NARASINETWORK.COM - JAKARTA, Menteri Agama, Nasaruddin Umar, mengajak seluruh Aparatur Sipil Negara di lingkungan kementeriannya menyambut kebijakan Work From Home (WFH) sebagai bagian perubahan pola kerja menuju sistem yang lebih modern. Langkah ini dinilai upaya strategis untuk menyesuaikan diri dengan perkembangan zaman dan tuntutan pelayanan publik yang semakin dinamis.
Menag menegaskan, penerapan WFH setiap hari Jumat bukan sekadar perpindahan lokasi aktivitas, melainkan wujud nyata upaya membangun sistem kerja yang lebih luwes, hemat, dan memberikan hasil maksimal.
"WFH bukan sekadar bekerja dari rumah, melainkan metode baru bekerja yang lebih luwes dan hemat, tanpa mengurangi kualitas pelayanan," ujar Nasaruddin Umar di Jakarta, Kamis (9/4/2026).
Kebijakan mulai diberlakukan pada Jumat, 10 April 2026. Langkah diambil menyusul peluncuran program Transformasi Budaya Kerja Baru pada 1 April 2026 lalu. Penerapan pola kerja baru dilakukan sebagai respons dinamika global dengan mendorong penggunaan teknologi digital guna meningkatkan hasil kerja.
"Di mana pun posisi pelaksana tugas, pelayanan kepada masyarakat harus tetap tersedia, mudah dijangkau, dan berjalan lancar. Manfaatkan teknologi, perkuat sinkronisasi antarunit, dan utamakan kebutuhan masyarakat," tambahnya.
Nasaruddin Umar menekankan tanggung jawab pelayanan tidak boleh berkurang. Justru dengan dukungan infrastruktur digital, koordinasi harus semakin erat dan kehadiran negara harus semakin terasa. Ia meminta seluruh jajaran menjadikan momen ini titik awal penerapan pola aktivitas yang lebih teratur dan seimbang.
"Sedang dibangun ritme aktivitas baru.
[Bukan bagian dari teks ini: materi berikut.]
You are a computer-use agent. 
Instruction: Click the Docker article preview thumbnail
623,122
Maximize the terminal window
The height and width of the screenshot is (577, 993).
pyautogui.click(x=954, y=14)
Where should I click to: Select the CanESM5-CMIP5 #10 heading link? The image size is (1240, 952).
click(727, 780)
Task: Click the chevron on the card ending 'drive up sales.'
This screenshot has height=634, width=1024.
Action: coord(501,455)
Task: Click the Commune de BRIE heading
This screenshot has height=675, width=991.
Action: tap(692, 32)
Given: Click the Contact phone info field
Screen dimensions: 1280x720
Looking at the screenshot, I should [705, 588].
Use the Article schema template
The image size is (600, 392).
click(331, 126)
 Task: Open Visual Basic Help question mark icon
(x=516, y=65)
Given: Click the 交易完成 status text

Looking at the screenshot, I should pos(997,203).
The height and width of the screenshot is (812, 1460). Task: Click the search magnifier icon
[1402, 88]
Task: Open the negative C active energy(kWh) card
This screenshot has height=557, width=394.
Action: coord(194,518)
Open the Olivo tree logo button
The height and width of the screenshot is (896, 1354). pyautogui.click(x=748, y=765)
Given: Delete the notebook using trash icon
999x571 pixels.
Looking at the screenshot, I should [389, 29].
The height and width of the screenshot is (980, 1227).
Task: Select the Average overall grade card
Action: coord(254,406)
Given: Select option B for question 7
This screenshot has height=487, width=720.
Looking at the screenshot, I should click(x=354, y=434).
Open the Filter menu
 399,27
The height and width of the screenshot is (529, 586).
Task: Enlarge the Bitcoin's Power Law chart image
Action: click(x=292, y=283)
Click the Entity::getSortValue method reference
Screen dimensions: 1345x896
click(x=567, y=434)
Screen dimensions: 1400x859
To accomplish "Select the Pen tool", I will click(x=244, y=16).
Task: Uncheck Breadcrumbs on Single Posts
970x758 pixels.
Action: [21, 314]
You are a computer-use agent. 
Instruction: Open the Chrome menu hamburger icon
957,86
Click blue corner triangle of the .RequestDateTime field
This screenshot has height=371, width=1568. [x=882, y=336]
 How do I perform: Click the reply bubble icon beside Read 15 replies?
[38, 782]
Cara bekerja yang lebih bijaksana, seimbang, dan memberikan nilai tambah. Dari Ruang Kerja Menteri Agama, ajakan disampaikan kepada seluruh ASN menjalankan perubahan ini. Mari mulai cara baru," tegasnya.
Senada, Sekretaris Jenderal Kementerian Agama, Kamaruddin Amin, menyatakan inti kebijakan ini adalah perubahan budaya kerja yang mampu menyesuaikan keadaan namun tetap terarah. Kebijakan sekaligus menjadi upaya konkret menekan pengeluaran operasional terkait energi dan perjalanan dinas atau mobilitas.
Oleh sebab itu, seluruh pegawai diminta tetap menjaga disiplin dan standar profesionalisme selama menjalankan tugas dari rumah. "Perlu digarisbawahi, WFH ini bukan Work From Anywhere. Artinya, pegawai benar-benar bekerja dari tempat tinggal masing-masing dengan status siap melayani setiap saat," tegas Kamaruddin Amin.